Over 51,070 Saudi families moved into first homes from Jan to May 2026, MOMAH said. The pace trails the Vision 2030 target, and a mortgage slump clouds the outlook.
Alpha Score of 65 reflects moderate overall profile with strong momentum, strong value, weak quality, moderate sentiment.
The Saudi Ministry of Municipalities and Housing said over 51,070 families moved into their first homes between January and the end of May 2026. The figure works out to roughly 10,200 households per month through the kingdom's housing programs, which include the Sakani platform and land-distribution schemes.
MOMAH did not provide a year-over-year comparison or a regional breakdown. Without a baseline, the pace is hard to judge. The announcement follows a separate data point: residential mortgage origination slumped 41% in May to SAR 4.37 billion, as AlphaScala reported. That drop raises questions about the sustainability of housing demand if the move-in numbers rely on approvals from earlier periods.
Several explanations fit the contrast. Some families may have used cash or alternative financing like rent-to-own agreements. Others may have taken loans in previous months and are only now taking possession. The ministry did not specify the financing method.
For Saudi homebuilders and cement producers, the distinction matters. A recovery driven by backlog clearance is weaker than one backed by fresh mortgage lending.
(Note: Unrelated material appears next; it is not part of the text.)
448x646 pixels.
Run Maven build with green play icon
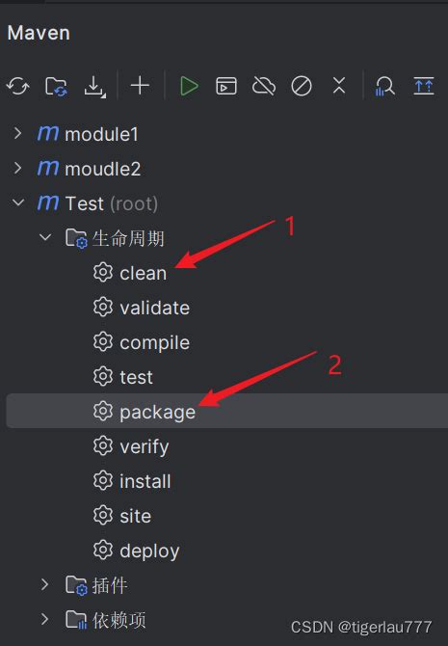(x=189, y=87)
Developers such as Dar Al Arkan and Jabal Omar have increased project launches in 2026. Revenue recognition depends on handovers, not just sales. The move-in data confirms handovers are happening. The question is the rate of new sales to replace them.
The May mortgage slump came after a strong first quarter, when originations exceeded SAR 8 billion in some months. SAMA has not commented on the cause. The timing coincided with tighter liquidity conditions and higher interbank rates. The three-month SAIBOR has hovered near 5.6% recently, up from about 5.4% at the start of the year.
The housing ministry's data covers the first five months of 2026. On an annualized basis, the current run rate of roughly 122,000 families per year falls short of the 200,000-plus annual housing supply that some private-sector estimates say is needed to meet the 2030 target. The government has allocated billions of riyals in land and infrastructure spending. Recent regulatory changes have aimed to speed up permitting and reduce construction costs.
The June mortgage origination figure from SAMA, due later in July, and the construction PMI reading will together offer a clearer picture. The PMI came in at 56.5 in May, remaining in expansion territory.